— Textauszug —

----------

Drei Dinge seien entscheidend: ein deutlicher Nutzen, ein frühzeitiges Einbinden der Anwenderinnen und Anwender in die Entwicklung, Testung und Implementierung der Anwendungen und die Übernahme der Betriebsverantwortung durch die Gematik, gegebenenfalls auch in der geplanten Form einer Agentur. „Wenn es die Gematik schon gibt, dann muss sie vollumfänglich die Verantwortung übernehmen und dieser gerecht werden“, so Kriedel. Die Digitalisierung brauche eine übergeordnete Instanz, die koordiniert, prüft und gewährleistet. „Sinnvollerweise ist das die Gematik. Deren Zulassung muss als verlässliches Gütesiegel dienen und bei Mängeln entzogen werden.“
Bis dahin muss aber Boden wiedergutgemacht werden. Denn das Vertrauen der niedergelassenen Ärzte und Psychotherapeuten in die Gematik sei „nachhaltig erschüttert“. Als jüngstes Beispiel nannte er die Probleme mit NFC-fähigen elektronischen Gesundheitskarten. Hier sei die Finanzierung für die notwendig gewordenen Slots zur elektrischen Entladung noch nicht abgestimmt. „Unsere Forderung, dass diese Slots schnell, unaufgefordert und in benötigter Stückzahl in die Praxen kommen und zwar kostenfrei und ohne Vorleistung durch die Praxen, wurde in der Gematik abgelehnt“, erklärte Kriedel. „Jetzt müssen wir mit dem GKV-Spitzenverband verhandeln. Dabei müsste der kosten- und aufwandsfreie Ersatz selbstverständlich sein – und zwar durch denjenigen, der den Fehler zu verantworten hat. Alle Komponenten waren zugelassen.“ Bei Mängeln hafte üblicherweise der Verursacher. Daher fordert die KBV einstimmig eine Entschädigung der Praxen, außerdem müsse die Gematik dafür gerade stehen, dass nur einwandfrei funktionierende Komponenten ausgliefert würden.

----------

— Extrahierte Daten —

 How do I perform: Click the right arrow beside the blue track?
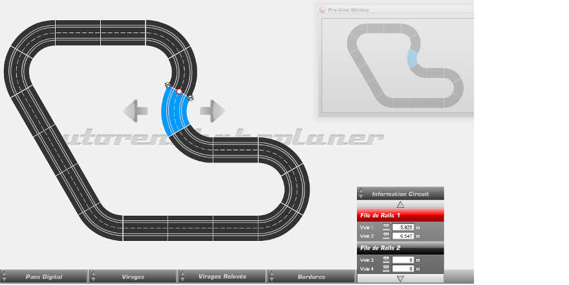[212, 111]
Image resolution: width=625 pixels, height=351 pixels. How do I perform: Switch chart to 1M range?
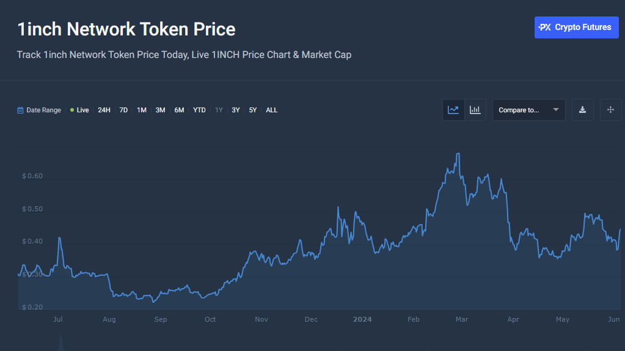(142, 110)
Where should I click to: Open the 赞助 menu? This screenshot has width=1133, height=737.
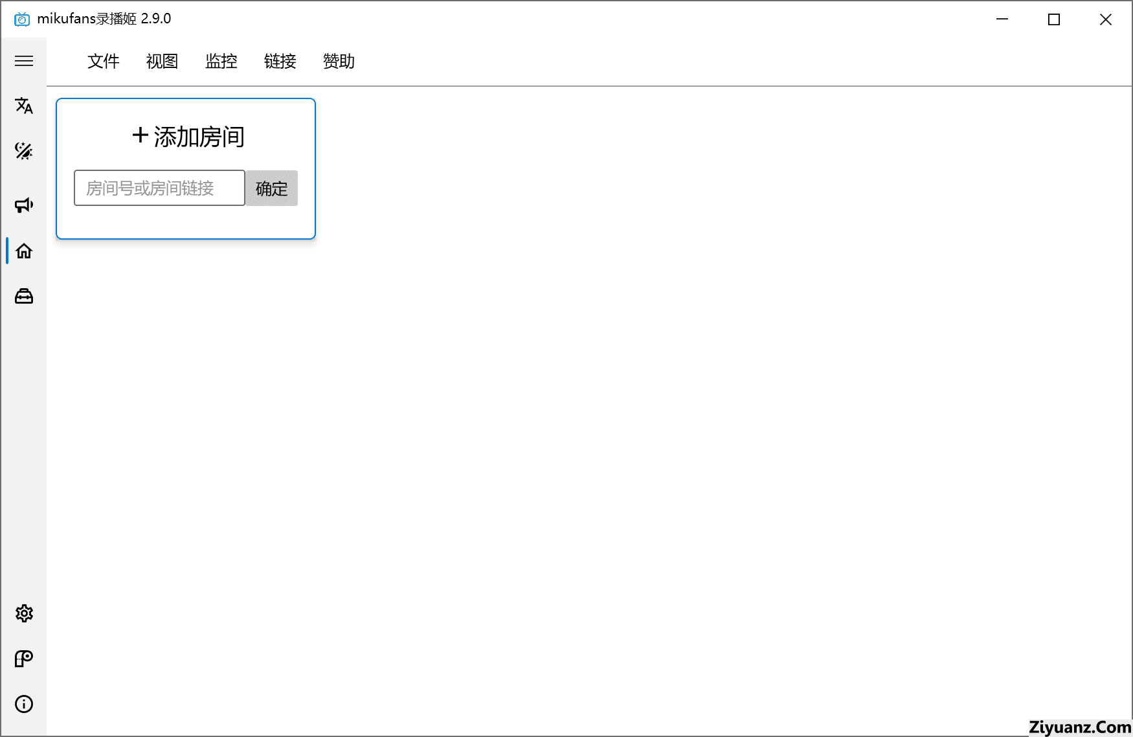pyautogui.click(x=339, y=62)
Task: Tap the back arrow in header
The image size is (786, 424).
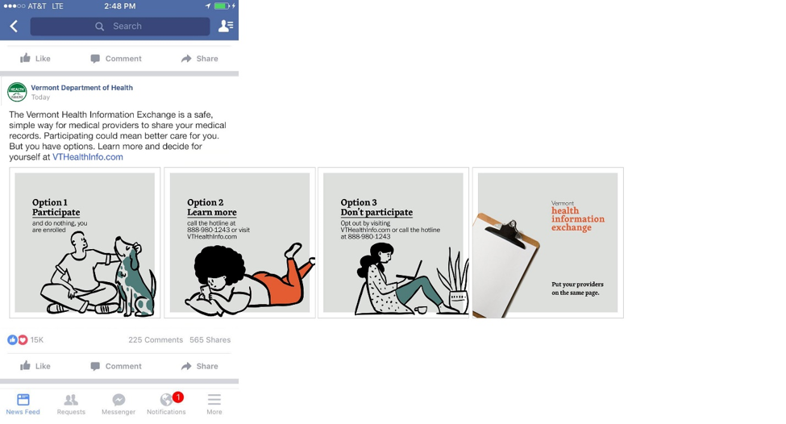Action: (x=14, y=26)
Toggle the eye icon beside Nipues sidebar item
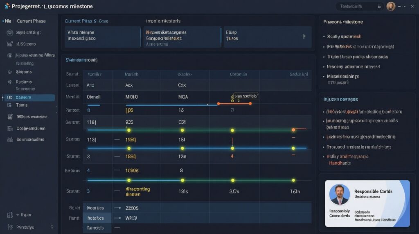419x234 pixels. (x=9, y=55)
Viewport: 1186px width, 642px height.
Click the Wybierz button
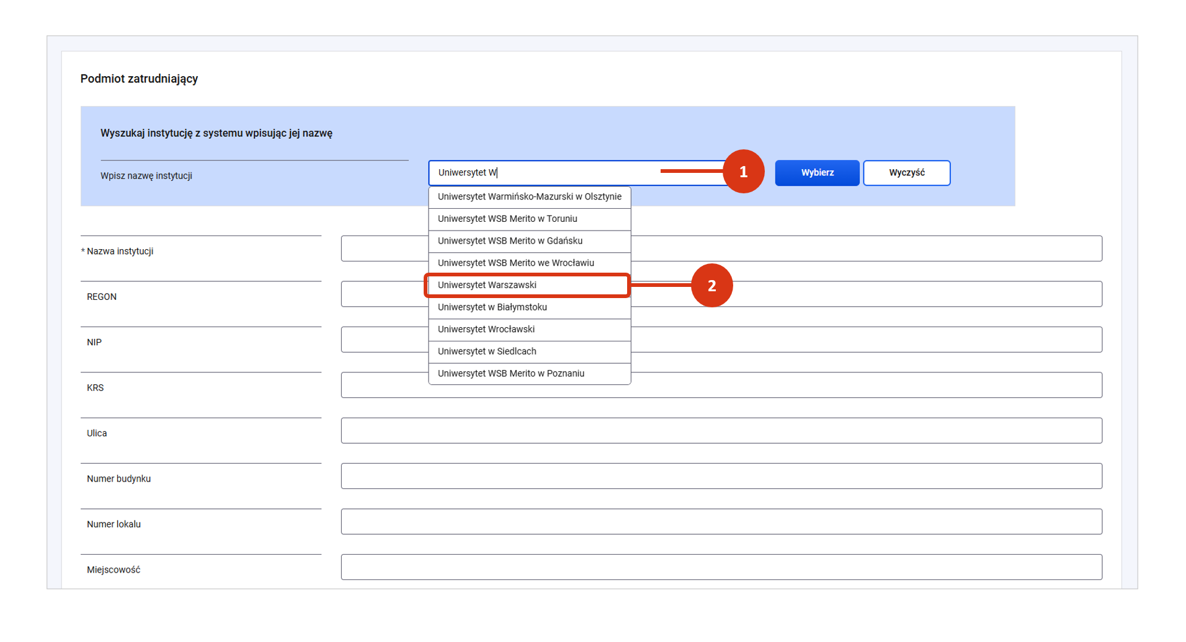coord(816,173)
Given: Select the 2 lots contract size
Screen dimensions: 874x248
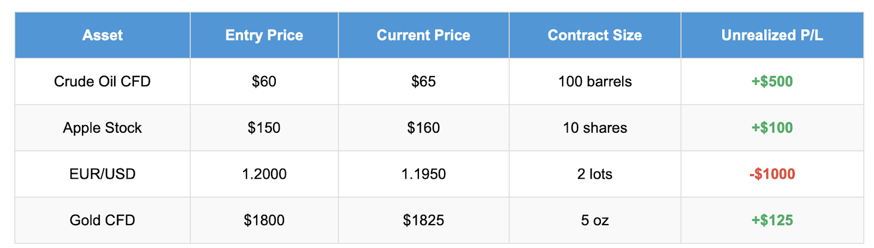Looking at the screenshot, I should coord(594,174).
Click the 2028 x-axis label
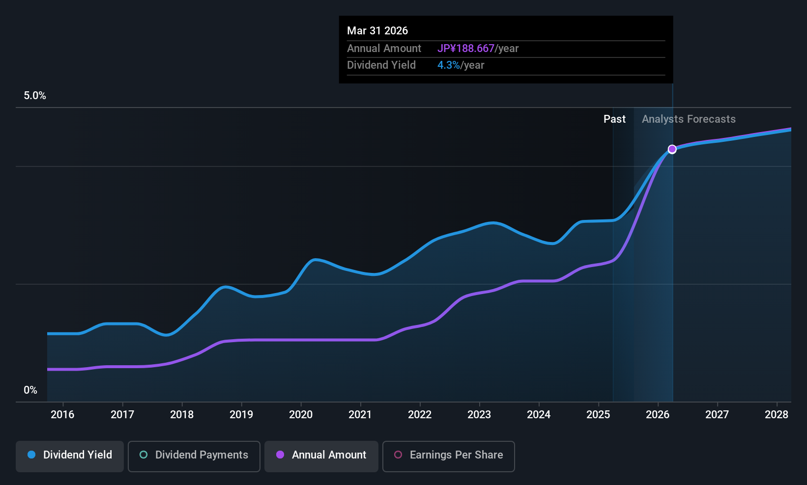The height and width of the screenshot is (485, 807). coord(777,415)
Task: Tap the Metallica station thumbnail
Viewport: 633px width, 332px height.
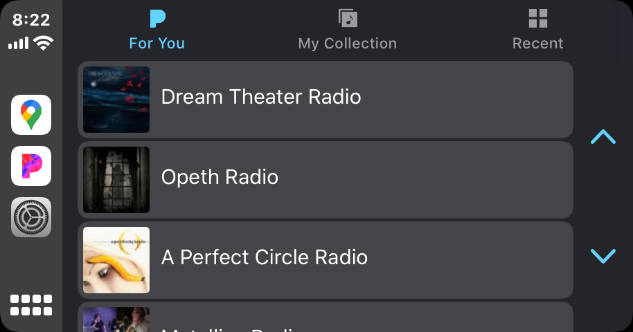Action: pyautogui.click(x=116, y=319)
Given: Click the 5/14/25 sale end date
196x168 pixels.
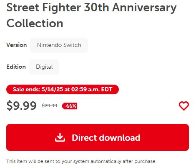Looking at the screenshot, I should click(x=52, y=89).
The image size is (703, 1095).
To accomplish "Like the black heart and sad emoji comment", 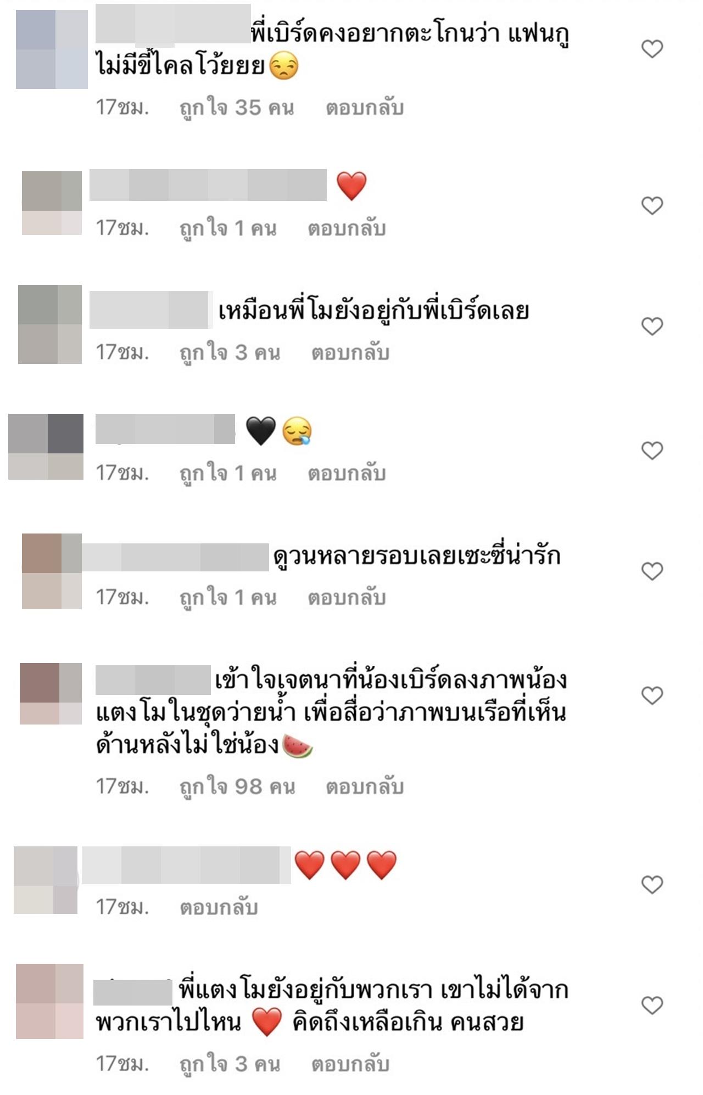I will [x=652, y=451].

----------

— Aufgaben —
1) Übertragen Sie aus dem Text über die Gematik den Satz „Bei Mängeln hafte üblicherweise der Verursacher.“ ins Englische.
2) Schreiben Sie den Text über die Gematik im Anschluss an seinen letzten Satz weiter.

— Antworten nach Aufgabe —
1) In the case of defects, the party that caused them is usually liable.

2)
„Wie die Ärzte und Psychotherapeuten habe auch ich es satt, dass die Nachlässigkeiten, Probleme und Fehler anderer ständig bei uns in den Praxen abgeladen werden“, so Kriedel. Um die Digitalisierung sinnvoll voranzutreiben, sei eine ehrliche Fehlerkultur, aber auch eine offene Entscheidungskultur unverzichtbar „Wir müssen weg von Schönfärberei, hin zu einer Kultur des routinierten und aufrichtigen Realitätschecks. Und wenn das Bundesgesundheitsministerium weiterhin mit einer 51-Prozent-Mehrheit alle Entscheidungen in der Gematik im Alleingang treffen kann, dann sollte es mit der Gematik auch dazu stehen und nicht so tun, als ob es sich um von allen getragene Entscheidungen handele.“
In der Vertreterversammlung wurde auch Lob für das geplante Dispensierrecht und Protest gegen Impfungen in Apotheken laut: Dr. Jens Wasserberg, Hausarzt und stellvertretender Vorsitzender Hausärzteverband Nordrhein, kritisierte, dass Apotheken hier „inthronisiert werden als notwendige Heilsbringer – nachdem wir Ärzte die Impfungen längst erbracht haben“.
Man beobachte das zunehmende Eindringen der Apotheken in ärztliche Felder, kritisierte auch Dr. Andreas Borowski, Laborarzt aus Lübeck. Beim Impfen sei die Situation grotesk, doch auch bei Labordiagnostik seien Begehrlichkeiten geweckt worden. Es sei Zeit, die Dinge wieder zurückzuführen.